Every line of the data below needs to be reproduced exactly.

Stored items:
********
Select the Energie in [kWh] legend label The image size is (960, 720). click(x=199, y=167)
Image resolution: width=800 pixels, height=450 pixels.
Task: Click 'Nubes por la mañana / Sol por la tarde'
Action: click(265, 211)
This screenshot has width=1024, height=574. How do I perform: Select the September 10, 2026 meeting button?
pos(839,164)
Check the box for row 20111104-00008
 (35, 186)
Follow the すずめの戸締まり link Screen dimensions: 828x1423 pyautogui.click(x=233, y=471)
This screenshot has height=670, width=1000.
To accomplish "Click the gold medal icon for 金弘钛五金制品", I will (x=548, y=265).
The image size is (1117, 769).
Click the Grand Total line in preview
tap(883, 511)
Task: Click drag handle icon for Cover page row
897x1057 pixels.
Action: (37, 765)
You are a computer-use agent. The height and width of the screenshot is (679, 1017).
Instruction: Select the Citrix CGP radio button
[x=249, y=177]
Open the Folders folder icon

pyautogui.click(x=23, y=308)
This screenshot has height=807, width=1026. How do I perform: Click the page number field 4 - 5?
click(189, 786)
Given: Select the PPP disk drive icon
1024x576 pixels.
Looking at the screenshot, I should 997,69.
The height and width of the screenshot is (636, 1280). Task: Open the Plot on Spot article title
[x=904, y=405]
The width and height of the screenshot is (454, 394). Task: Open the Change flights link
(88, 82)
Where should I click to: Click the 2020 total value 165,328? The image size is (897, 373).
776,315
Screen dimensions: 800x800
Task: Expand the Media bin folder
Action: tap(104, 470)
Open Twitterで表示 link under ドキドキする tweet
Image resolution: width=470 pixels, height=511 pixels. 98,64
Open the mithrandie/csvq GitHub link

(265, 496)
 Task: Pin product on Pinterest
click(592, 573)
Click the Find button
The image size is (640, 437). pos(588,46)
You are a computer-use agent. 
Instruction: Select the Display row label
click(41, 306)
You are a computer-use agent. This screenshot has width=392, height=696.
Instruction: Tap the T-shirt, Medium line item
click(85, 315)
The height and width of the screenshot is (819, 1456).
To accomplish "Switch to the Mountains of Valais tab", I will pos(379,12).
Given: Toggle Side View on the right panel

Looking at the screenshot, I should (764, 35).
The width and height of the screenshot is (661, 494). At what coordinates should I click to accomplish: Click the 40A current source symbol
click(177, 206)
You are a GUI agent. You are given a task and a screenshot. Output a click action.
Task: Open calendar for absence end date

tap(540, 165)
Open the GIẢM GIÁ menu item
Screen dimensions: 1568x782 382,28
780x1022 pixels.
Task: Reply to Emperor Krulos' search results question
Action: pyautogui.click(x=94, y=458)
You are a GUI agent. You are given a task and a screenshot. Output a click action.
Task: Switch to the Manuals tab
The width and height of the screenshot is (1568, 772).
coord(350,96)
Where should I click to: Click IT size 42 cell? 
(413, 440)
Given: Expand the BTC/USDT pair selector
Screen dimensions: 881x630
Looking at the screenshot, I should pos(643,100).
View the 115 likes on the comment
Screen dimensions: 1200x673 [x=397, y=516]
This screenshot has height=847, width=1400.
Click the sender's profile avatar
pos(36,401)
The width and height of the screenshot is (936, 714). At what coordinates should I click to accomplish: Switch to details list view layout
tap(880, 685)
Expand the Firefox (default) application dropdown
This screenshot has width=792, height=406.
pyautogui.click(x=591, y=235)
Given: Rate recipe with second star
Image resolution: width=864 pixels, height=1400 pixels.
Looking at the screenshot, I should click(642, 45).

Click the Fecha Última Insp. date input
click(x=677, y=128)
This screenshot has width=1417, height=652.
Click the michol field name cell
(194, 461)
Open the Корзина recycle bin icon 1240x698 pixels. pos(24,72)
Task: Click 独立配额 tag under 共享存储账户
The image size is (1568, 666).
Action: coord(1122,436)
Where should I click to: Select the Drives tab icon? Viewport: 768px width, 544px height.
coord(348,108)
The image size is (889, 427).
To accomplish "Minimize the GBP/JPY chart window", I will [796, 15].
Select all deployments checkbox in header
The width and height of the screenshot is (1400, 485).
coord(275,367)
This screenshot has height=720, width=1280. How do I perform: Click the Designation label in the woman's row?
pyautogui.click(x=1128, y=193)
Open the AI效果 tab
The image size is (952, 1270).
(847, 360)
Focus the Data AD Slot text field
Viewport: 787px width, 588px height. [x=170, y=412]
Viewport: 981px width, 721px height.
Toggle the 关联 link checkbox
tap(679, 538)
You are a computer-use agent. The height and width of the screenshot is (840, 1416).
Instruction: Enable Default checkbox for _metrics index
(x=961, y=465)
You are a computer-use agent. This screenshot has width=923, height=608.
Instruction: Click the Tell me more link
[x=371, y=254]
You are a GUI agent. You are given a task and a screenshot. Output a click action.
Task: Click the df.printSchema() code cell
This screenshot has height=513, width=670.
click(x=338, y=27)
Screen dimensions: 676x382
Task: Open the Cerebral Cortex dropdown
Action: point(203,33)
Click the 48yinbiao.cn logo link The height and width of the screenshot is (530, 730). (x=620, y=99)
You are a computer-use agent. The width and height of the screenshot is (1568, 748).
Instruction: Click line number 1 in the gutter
********
● **The completed task**:
Select the Energie in [kWh] legend label The image size is (960, 720). click(x=199, y=167)
Image resolution: width=800 pixels, height=450 pixels.
Task: Click 'Nubes por la mañana / Sol por la tarde'
Action: click(265, 211)
This screenshot has width=1024, height=574. How do I perform: Select the September 10, 2026 meeting button?
pos(839,164)
Check the box for row 20111104-00008
 (35, 186)
Follow the すずめの戸締まり link Screen dimensions: 828x1423 pyautogui.click(x=233, y=471)
This screenshot has height=670, width=1000.
To accomplish "Click the gold medal icon for 金弘钛五金制品", I will (x=548, y=265).
The image size is (1117, 769).
Click the Grand Total line in preview
tap(883, 511)
Task: Click drag handle icon for Cover page row
897x1057 pixels.
Action: (37, 765)
You are a computer-use agent. The height and width of the screenshot is (679, 1017).
Instruction: Select the Citrix CGP radio button
[x=249, y=177]
Open the Folders folder icon

pyautogui.click(x=23, y=308)
This screenshot has height=807, width=1026. How do I perform: Click the page number field 4 - 5?
click(189, 786)
Given: Select the PPP disk drive icon
1024x576 pixels.
Looking at the screenshot, I should 997,69.
The height and width of the screenshot is (636, 1280). Task: Open the Plot on Spot article title
[x=904, y=405]
The width and height of the screenshot is (454, 394). Task: Open the Change flights link
(88, 82)
Where should I click to: Click the 2020 total value 165,328? The image size is (897, 373).
776,315
Screen dimensions: 800x800
Task: Expand the Media bin folder
Action: tap(104, 470)
Open Twitterで表示 link under ドキドキする tweet
Image resolution: width=470 pixels, height=511 pixels. 98,64
Open the mithrandie/csvq GitHub link

(265, 496)
 Task: Pin product on Pinterest
click(592, 573)
Click the Find button
The image size is (640, 437). pos(588,46)
You are a computer-use agent. 
Instruction: Select the Display row label
click(41, 306)
You are a computer-use agent. This screenshot has width=392, height=696.
Instruction: Tap the T-shirt, Medium line item
click(85, 315)
The height and width of the screenshot is (819, 1456).
To accomplish "Switch to the Mountains of Valais tab", I will pos(379,12).
Given: Toggle Side View on the right panel

Looking at the screenshot, I should (764, 35).
The width and height of the screenshot is (661, 494). At what coordinates should I click to accomplish: Click the 40A current source symbol
click(177, 206)
You are a GUI agent. You are given a task and a screenshot. Output a click action.
Task: Open calendar for absence end date

tap(540, 165)
Open the GIẢM GIÁ menu item
Screen dimensions: 1568x782 382,28
780x1022 pixels.
Task: Reply to Emperor Krulos' search results question
Action: pyautogui.click(x=94, y=458)
You are a GUI agent. You are given a task and a screenshot. Output a click action.
Task: Switch to the Manuals tab
The width and height of the screenshot is (1568, 772).
coord(350,96)
Where should I click to: Click IT size 42 cell? 
(413, 440)
Given: Expand the BTC/USDT pair selector
Screen dimensions: 881x630
Looking at the screenshot, I should pos(643,100).
View the 115 likes on the comment
Screen dimensions: 1200x673 [x=397, y=516]
This screenshot has height=847, width=1400.
Click the sender's profile avatar
pos(36,401)
The width and height of the screenshot is (936, 714). At what coordinates should I click to accomplish: Switch to details list view layout
tap(880, 685)
Expand the Firefox (default) application dropdown
This screenshot has width=792, height=406.
pyautogui.click(x=591, y=235)
Given: Rate recipe with second star
Image resolution: width=864 pixels, height=1400 pixels.
Looking at the screenshot, I should click(642, 45).

Click the Fecha Última Insp. date input
click(x=677, y=128)
This screenshot has width=1417, height=652.
Click the michol field name cell
(194, 461)
Open the Корзина recycle bin icon 1240x698 pixels. pos(24,72)
Task: Click 独立配额 tag under 共享存储账户
The image size is (1568, 666).
Action: coord(1122,436)
Where should I click to: Select the Drives tab icon? Viewport: 768px width, 544px height.
coord(348,108)
The image size is (889, 427).
To accomplish "Minimize the GBP/JPY chart window", I will [796, 15].
Select all deployments checkbox in header
The width and height of the screenshot is (1400, 485).
coord(275,367)
This screenshot has height=720, width=1280. How do I perform: Click the Designation label in the woman's row?
pyautogui.click(x=1128, y=193)
Open the AI效果 tab
The image size is (952, 1270).
(847, 360)
Focus the Data AD Slot text field
Viewport: 787px width, 588px height. [x=170, y=412]
Viewport: 981px width, 721px height.
Toggle the 关联 link checkbox
tap(679, 538)
You are a computer-use agent. The height and width of the screenshot is (840, 1416).
Instruction: Enable Default checkbox for _metrics index
(x=961, y=465)
You are a computer-use agent. This screenshot has width=923, height=608.
Instruction: Click the Tell me more link
[x=371, y=254]
You are a GUI agent. You are given a task and a screenshot. Output a click action.
Task: Click the df.printSchema() code cell
This screenshot has height=513, width=670.
click(x=338, y=27)
Screen dimensions: 676x382
Task: Open the Cerebral Cortex dropdown
Action: point(203,33)
Click the 48yinbiao.cn logo link The height and width of the screenshot is (530, 730). (x=620, y=99)
You are a computer-use agent. The width and height of the screenshot is (1568, 748).
Instruction: Click line number 1 in the gutter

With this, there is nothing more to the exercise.